Work required: Without the pictures, set down every record below exactly as it reads.

-- Supplied data follows --

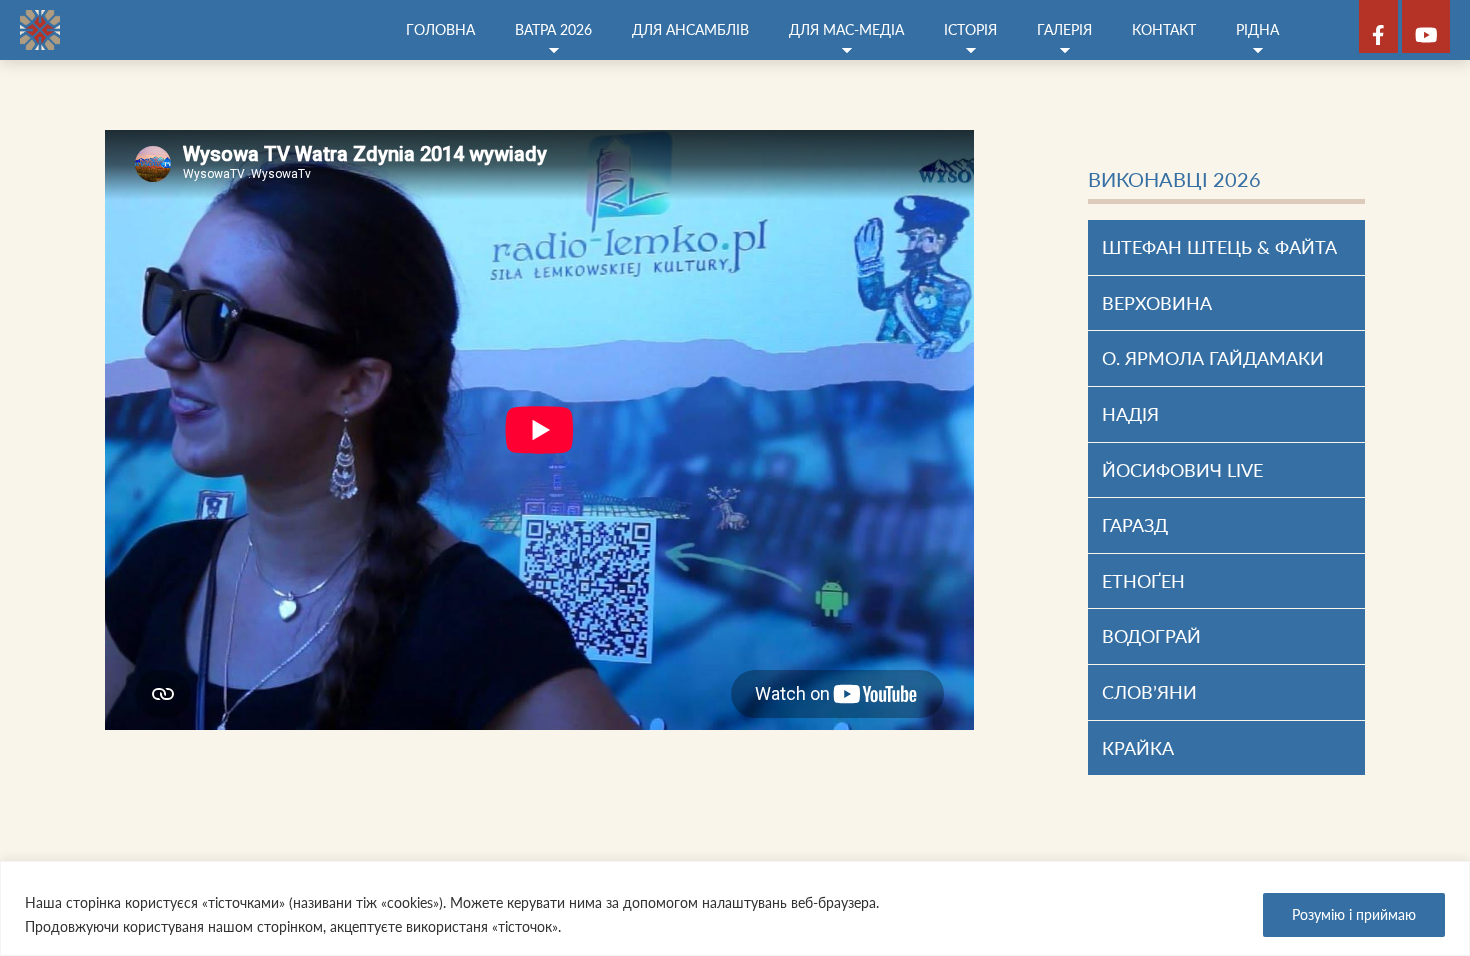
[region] (735, 908)
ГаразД (1135, 525)
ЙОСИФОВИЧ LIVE (1182, 470)
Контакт (1164, 29)
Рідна (1257, 29)
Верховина (1157, 303)
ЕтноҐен (1143, 581)
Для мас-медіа (846, 29)
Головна (440, 29)
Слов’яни (1149, 692)
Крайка (1138, 748)
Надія (1130, 414)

-- Supplied data concluded --

Solved problem:
[region] (735, 908)
ГаразД (1135, 525)
ЙОСИФОВИЧ LIVE (1182, 470)
Контакт (1164, 29)
Рідна (1257, 29)
Верховина (1157, 303)
ЕтноҐен (1143, 581)
Для мас-медіа (846, 29)
Головна (440, 29)
Слов’яни (1149, 692)
Крайка (1138, 748)
Надія (1130, 414)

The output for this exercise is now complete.